“You have ruined my childhood!” This is an accusation you have probably heard of before, most often directed at remakes. And the degree of hostility behind this accusation can be quite surprising. If it ain’t broke don’t remake, is their motto. And yeah, sure, our childhood movies are very near and dear to our hearts, and we like to keep our image of them as it was back in our day. But could a remake really go as far as destroying the original? Or *gasp* your childhood? I don’t think so. Unless the remake comes dressed in black and holds a neuralyzer to your face, and erases all the memories of your childhood for the past 10 or 20 years. But if that isn’t the case, why not judge the remake as something separate from the original? Sometimes this can be tough, I know. Human psychological processes make us feel so strongly about things we love. And yes, I am well aware that there are and will be dreadful remakes. But it’s okay to get irked and annoyed when you watch a remake that is lazily done, and clearly does nothing but ride on the coat tails of nostalgia.
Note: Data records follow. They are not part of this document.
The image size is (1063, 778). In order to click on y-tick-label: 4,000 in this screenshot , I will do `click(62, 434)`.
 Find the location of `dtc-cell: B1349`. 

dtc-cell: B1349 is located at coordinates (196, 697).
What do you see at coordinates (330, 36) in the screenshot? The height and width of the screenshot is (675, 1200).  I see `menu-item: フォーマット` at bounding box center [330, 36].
But to say it ruined your childhood is a bit extreme don’t you think?
I however, have found myself having a more positive view of them. Remakes can be a shot of nostalgia, full of warm and fuzzy feelings at seeing characters you’ve grown up with, once more. And I guess, this is also the reason why Hollywood churns out a great deal of remakes and reboots. Because let’s be honest, we love to feel nostalgic, and no matter how much we complain about bad remakes, we go see them anyway, come screening time. Hence we have a bazillion Transformers and they will keep on coming. But really, we all deserve better, smarter storylines noh?
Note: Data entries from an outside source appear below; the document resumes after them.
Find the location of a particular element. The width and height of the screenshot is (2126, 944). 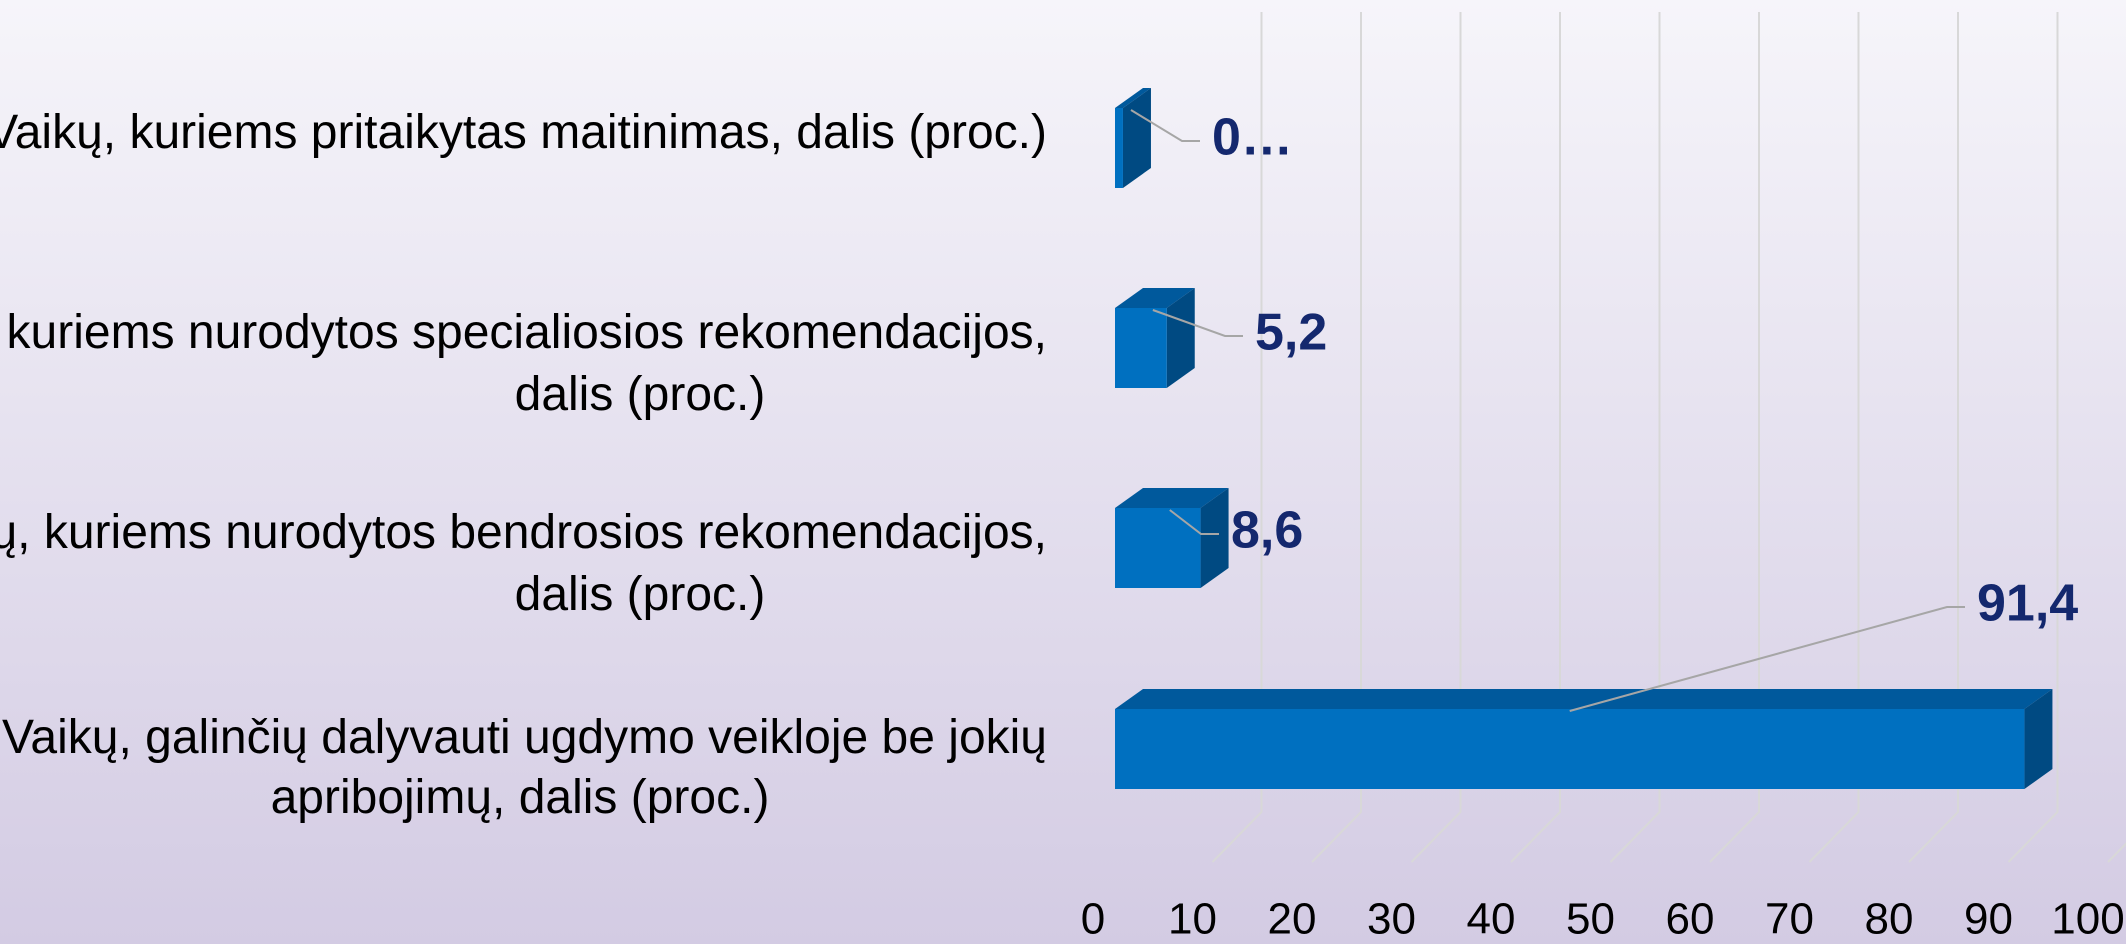

x-tick-label: 50 is located at coordinates (1590, 920).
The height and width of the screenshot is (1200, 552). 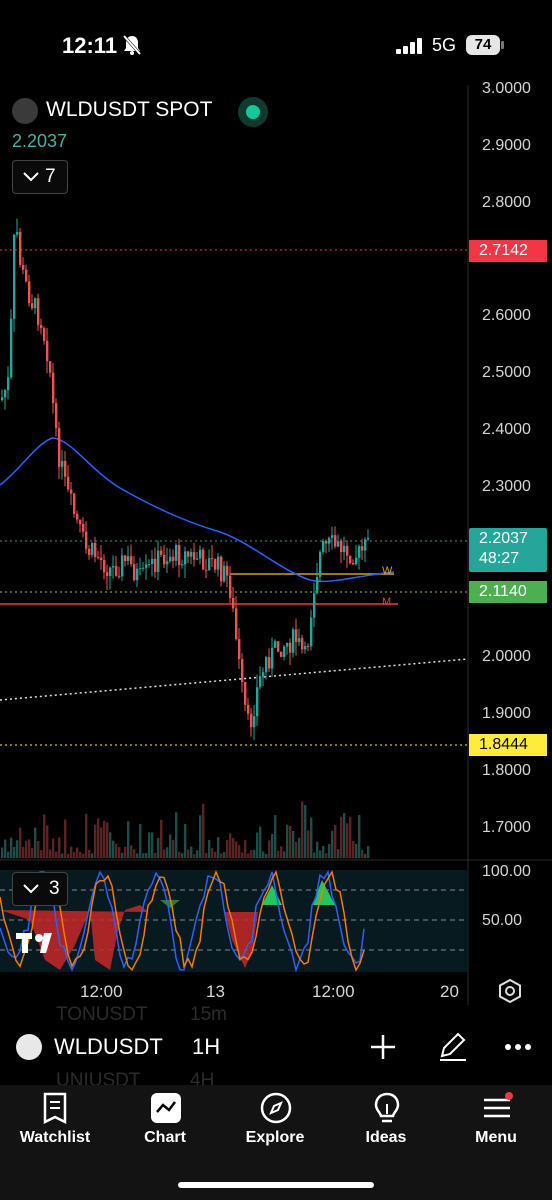 What do you see at coordinates (504, 538) in the screenshot?
I see `current-price: 2.2037` at bounding box center [504, 538].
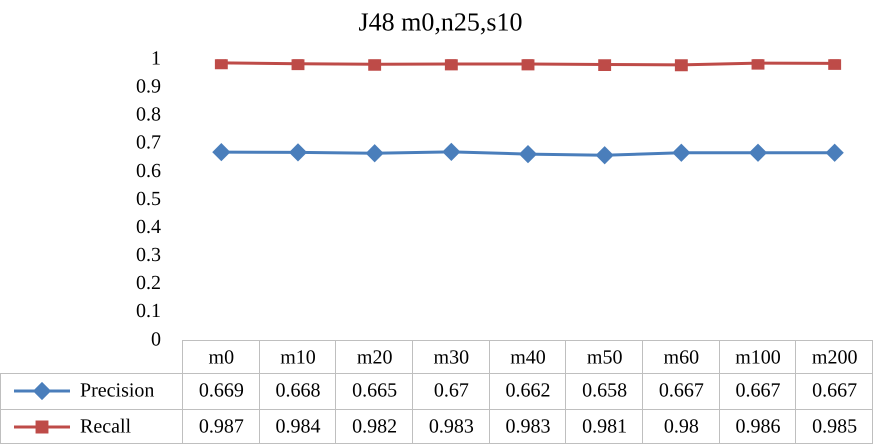 This screenshot has width=883, height=444. Describe the element at coordinates (148, 115) in the screenshot. I see `y-tick-label: 0.8` at that location.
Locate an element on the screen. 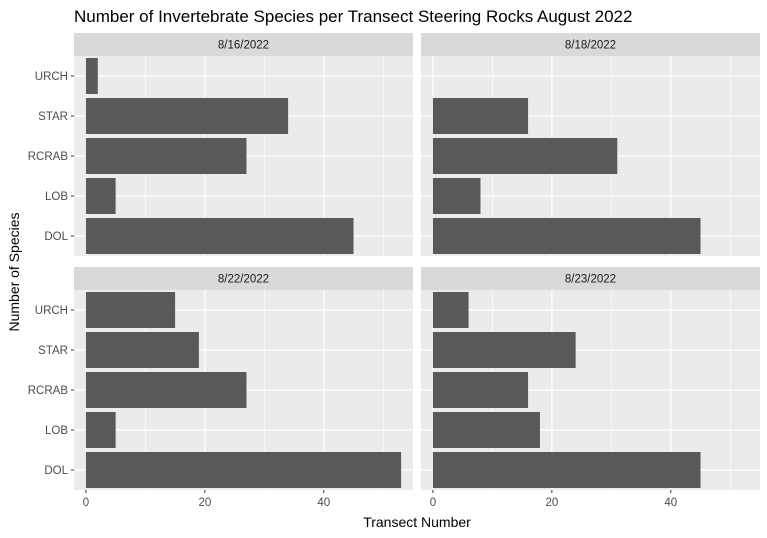 The height and width of the screenshot is (538, 767). facet-strip-label: 8/22/2022 is located at coordinates (244, 280).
Also remakes can also be a way of introducing a person of this generation to something you love. I mean if the remake truly sucked and the person you introduced it to hated it, there is always the original. And if the person of this generation that you introduced the movie to, refuses to watch the original on account of the sucky remake, then it’s their loss. Grieve for a bit and then move on, and know in your movie-loving heart that the original, is solid and intact in your nearest video store, or Netflix, always waiting for you.